The word "groundless" is a word of common usage and is defined in Webster's Third New International Dictionary Unabridged as--"having no ground or foundation: lacking cause or reason for support." Here, where no justiciable facts are pleaded and no justiciable facts are otherwise placed in this record, the only inference we can draw therefrom is that petitioner's position in this proceeding is groundless. Therefore, the conclusion is inescapable that this proceeding was instituted and is being maintained primarily for delay.
On this record, we make the following ultimate findings of fact:
(1) The petition filed herein is legally groundless;
(2) The position advanced by petitioner in his answer to motion to dismiss is groundless as a matter of law; and
(2) This proceeding was instituted and maintained primarily for delay.

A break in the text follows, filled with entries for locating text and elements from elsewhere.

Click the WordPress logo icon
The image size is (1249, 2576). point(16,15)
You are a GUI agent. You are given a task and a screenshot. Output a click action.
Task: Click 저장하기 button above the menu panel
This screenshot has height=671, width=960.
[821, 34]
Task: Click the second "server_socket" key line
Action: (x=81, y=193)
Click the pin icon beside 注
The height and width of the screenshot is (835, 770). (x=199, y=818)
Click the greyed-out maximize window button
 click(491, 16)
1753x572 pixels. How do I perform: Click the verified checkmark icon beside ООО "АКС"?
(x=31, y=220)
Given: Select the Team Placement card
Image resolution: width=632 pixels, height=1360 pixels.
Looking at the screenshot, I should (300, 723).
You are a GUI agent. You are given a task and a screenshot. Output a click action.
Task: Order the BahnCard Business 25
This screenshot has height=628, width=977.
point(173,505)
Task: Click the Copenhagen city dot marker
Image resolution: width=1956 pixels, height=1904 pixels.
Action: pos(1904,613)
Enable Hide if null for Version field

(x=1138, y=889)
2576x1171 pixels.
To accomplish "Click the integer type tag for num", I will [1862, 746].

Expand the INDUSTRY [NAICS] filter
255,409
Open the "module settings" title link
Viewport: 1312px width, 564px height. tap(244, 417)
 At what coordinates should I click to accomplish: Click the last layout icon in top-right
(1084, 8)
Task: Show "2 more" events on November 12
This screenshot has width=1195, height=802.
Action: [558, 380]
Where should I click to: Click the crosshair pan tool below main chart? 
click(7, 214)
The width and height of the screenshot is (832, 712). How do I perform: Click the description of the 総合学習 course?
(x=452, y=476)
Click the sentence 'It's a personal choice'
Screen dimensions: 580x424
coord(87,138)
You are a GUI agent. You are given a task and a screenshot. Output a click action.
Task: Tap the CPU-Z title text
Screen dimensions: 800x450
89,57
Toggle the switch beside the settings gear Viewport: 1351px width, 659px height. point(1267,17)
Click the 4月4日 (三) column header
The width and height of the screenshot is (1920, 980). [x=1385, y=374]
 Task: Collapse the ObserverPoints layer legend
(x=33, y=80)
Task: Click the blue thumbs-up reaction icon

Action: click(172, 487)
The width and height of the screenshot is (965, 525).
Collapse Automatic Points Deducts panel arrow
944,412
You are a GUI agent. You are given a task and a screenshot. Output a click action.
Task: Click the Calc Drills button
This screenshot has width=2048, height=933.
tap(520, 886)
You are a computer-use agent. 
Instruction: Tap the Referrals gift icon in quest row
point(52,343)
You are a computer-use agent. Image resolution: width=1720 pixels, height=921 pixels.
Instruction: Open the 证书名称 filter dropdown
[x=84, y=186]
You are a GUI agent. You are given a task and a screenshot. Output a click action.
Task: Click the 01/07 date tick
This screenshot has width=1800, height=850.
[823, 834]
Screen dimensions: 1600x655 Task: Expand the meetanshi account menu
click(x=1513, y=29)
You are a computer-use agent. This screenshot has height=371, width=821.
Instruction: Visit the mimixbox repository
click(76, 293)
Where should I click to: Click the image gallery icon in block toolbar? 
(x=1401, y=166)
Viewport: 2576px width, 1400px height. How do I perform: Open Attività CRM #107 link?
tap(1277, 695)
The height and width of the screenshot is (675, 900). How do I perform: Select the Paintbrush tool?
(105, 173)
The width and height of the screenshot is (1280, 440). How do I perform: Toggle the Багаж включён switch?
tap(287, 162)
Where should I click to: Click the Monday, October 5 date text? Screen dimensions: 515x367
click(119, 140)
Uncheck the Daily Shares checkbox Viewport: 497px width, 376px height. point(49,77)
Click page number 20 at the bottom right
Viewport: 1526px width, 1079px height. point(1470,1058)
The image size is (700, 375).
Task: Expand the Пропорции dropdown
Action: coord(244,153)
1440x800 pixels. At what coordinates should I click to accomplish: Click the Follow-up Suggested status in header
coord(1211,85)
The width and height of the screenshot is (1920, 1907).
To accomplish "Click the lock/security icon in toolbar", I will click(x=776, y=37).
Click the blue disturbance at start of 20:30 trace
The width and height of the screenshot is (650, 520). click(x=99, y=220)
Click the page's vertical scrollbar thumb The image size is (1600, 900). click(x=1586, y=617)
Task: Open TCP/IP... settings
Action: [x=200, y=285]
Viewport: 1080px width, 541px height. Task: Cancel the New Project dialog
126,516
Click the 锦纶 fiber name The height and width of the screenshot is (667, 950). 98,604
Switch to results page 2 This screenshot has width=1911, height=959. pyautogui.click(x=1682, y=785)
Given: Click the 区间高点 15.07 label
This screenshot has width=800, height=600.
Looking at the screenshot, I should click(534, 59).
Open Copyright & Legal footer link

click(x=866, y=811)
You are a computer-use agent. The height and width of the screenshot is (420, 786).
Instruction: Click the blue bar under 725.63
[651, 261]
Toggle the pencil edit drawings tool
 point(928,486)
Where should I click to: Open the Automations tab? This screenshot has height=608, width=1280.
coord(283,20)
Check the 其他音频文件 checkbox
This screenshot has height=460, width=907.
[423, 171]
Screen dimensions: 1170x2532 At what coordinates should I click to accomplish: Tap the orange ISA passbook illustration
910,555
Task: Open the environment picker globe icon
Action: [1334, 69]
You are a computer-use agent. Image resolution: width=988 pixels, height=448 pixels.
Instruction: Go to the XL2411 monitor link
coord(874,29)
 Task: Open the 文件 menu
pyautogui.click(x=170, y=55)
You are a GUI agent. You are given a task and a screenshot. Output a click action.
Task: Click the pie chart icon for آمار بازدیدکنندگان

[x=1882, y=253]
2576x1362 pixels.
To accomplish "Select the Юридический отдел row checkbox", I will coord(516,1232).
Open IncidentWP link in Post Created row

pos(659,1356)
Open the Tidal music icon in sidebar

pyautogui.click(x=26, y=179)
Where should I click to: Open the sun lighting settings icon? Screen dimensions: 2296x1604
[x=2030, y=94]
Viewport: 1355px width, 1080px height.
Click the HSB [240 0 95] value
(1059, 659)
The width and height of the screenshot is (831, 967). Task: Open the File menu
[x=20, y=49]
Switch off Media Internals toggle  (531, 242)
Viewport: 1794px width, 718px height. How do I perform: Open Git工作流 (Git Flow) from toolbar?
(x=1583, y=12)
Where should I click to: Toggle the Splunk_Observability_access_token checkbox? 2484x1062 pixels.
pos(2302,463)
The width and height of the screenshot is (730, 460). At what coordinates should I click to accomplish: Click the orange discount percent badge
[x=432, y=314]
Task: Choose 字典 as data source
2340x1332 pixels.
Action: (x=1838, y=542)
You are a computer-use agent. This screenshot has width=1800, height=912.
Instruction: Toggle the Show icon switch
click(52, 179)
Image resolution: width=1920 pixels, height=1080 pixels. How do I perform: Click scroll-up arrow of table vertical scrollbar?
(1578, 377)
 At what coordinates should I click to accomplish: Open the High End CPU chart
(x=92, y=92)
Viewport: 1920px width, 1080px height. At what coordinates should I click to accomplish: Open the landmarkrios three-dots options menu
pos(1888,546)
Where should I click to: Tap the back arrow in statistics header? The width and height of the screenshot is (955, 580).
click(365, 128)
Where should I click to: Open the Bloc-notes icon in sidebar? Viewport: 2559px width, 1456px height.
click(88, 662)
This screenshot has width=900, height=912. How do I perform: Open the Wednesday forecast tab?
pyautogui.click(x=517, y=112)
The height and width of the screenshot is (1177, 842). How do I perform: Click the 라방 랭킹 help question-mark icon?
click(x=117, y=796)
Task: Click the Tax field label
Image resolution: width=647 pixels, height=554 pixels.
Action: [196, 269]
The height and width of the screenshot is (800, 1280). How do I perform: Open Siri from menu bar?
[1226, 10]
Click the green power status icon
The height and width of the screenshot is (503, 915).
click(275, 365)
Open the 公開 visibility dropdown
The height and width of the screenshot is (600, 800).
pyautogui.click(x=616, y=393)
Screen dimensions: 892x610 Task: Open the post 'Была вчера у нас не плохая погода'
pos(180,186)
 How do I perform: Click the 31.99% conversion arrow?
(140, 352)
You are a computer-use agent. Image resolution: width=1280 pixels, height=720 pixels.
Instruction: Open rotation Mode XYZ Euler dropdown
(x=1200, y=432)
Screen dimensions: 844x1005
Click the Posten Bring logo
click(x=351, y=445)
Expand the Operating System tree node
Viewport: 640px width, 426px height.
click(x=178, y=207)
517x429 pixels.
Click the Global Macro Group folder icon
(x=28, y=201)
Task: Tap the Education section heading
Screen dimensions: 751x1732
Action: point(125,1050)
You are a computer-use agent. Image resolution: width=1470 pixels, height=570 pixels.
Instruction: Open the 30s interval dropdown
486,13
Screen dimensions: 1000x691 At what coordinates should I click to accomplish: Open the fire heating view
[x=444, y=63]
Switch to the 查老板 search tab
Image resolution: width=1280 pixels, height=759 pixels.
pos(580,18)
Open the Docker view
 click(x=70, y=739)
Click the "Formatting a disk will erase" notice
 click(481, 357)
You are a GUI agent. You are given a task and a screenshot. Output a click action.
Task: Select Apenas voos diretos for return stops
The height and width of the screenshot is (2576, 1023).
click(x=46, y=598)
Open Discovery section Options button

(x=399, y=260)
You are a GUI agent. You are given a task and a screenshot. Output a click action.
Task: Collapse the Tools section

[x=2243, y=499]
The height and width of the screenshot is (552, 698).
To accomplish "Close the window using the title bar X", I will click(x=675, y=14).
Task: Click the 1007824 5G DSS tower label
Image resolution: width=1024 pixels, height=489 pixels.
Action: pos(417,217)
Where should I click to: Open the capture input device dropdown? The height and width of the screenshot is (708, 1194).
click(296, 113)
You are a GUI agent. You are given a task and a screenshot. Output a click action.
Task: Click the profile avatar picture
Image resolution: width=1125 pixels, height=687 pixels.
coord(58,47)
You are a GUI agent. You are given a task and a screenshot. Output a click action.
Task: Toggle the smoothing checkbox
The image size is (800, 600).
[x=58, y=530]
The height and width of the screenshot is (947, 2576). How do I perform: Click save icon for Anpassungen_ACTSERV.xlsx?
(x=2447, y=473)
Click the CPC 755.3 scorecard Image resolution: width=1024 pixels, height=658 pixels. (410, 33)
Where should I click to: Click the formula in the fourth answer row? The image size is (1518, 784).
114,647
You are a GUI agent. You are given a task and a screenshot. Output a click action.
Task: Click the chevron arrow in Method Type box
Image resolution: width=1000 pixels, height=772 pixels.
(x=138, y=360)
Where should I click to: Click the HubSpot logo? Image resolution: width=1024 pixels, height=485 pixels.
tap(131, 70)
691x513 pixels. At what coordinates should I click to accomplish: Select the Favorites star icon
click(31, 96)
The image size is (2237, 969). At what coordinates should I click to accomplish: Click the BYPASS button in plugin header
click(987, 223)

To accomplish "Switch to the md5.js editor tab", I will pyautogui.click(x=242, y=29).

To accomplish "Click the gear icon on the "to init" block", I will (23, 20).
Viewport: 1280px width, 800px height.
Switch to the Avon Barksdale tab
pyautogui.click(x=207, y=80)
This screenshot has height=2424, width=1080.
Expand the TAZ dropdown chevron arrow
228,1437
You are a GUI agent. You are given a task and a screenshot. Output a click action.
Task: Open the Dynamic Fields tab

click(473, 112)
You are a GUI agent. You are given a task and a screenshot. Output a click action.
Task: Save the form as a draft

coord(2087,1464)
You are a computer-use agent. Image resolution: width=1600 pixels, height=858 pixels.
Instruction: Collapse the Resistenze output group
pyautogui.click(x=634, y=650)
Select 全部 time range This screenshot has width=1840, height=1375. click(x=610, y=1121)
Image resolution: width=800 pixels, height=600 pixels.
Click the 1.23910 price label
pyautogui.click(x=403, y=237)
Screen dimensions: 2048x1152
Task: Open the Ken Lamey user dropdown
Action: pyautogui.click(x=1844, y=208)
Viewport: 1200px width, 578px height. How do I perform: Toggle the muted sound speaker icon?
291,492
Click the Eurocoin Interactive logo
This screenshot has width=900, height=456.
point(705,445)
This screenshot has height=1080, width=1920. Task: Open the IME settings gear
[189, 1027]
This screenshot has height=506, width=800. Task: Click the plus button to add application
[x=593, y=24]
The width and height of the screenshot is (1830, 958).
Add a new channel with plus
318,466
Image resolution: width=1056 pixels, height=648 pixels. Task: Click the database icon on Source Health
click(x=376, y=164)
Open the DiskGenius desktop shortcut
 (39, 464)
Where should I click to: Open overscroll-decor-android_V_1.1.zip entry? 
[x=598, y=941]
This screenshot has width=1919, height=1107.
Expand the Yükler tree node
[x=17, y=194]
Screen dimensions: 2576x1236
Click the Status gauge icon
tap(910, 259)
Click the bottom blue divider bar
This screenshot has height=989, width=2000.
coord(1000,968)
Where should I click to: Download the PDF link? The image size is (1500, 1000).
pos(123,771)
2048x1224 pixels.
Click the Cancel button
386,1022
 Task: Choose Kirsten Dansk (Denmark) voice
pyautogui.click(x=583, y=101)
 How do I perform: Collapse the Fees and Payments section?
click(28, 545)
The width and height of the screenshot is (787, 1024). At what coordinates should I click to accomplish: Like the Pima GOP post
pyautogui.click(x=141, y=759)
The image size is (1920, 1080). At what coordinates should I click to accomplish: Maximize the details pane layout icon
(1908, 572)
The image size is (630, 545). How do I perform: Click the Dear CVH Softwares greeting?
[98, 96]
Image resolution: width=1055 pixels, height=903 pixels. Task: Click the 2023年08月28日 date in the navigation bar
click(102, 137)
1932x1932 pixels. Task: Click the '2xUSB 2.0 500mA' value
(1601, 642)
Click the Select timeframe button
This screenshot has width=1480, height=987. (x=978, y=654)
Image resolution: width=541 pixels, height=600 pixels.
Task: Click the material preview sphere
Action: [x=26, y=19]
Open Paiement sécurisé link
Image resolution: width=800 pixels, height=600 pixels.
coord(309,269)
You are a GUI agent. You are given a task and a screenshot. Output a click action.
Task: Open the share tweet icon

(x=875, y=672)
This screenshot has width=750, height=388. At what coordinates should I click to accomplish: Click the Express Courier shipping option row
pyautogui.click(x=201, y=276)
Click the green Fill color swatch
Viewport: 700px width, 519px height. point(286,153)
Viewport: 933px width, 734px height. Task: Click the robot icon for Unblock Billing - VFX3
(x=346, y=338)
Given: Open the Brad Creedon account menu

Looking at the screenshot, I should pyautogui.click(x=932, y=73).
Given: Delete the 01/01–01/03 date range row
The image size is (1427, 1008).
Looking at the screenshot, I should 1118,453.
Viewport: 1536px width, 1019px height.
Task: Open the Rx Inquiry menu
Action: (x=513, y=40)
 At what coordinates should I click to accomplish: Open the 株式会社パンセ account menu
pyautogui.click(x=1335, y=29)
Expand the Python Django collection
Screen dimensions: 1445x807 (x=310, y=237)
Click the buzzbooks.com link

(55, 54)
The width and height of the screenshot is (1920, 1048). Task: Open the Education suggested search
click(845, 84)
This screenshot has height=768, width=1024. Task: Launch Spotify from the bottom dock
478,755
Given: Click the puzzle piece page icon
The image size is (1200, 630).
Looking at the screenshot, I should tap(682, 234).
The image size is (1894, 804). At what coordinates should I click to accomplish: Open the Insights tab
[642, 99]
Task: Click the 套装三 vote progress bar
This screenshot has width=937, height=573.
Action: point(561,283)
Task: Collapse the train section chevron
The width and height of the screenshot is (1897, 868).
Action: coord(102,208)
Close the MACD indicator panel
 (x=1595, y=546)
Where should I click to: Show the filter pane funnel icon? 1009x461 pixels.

The Court of Appeals for the Fifth Circuit, which has repeatedly rejected all of the contentions made by petitioner in this proceeding and where venue on appeal of this case lies, has made it unmistakeably clear that it will not tolerate the filing of appeals "designed only to delay". In Crain v. Commissioner,737 F.2d 1417, 1418 (5th Cir. 1984), affg. per curiam a decision of this Court, where on request of the United States, it was awarded twice the costs of its appeal and a $2,000 damage award, the Court said--
We are sensitive to the need for the courts to remain open to all who seek in good faith to invoke the protection of law. An appeal that lacks merit is not always-or oftenfrivolous. However, we are not obliged to suffer in silence the filing of baseless, insupportable appeals presenting no colorable claims of error and designed only to delay, obstruct, or incapacitate the operation of the courts or any other governmental authority. [Taxpayer's] present appeal is of this sort. It is a hodgepodge of unsupported assertions, irrelevant platitudes, and legalistic gibberish. The government should not have been put to the trouble of responding to such spurious arguments, nor this court to the trouble of "adjudicating" this meritless appeal. [Emphasis added.] 10
The foregoing language is equally applicable here. 11
In accord with the foregoing, we conclude that this proceeding was instituted and maintained primarily for delay; that petitioner's position herein is groundless; that damages in the amount of $5,000 are appropriate; and, therefore, in our discretion, damages in that amount will be awarded to the United States under section 6673. 12
An appropriate order and decision will be entered.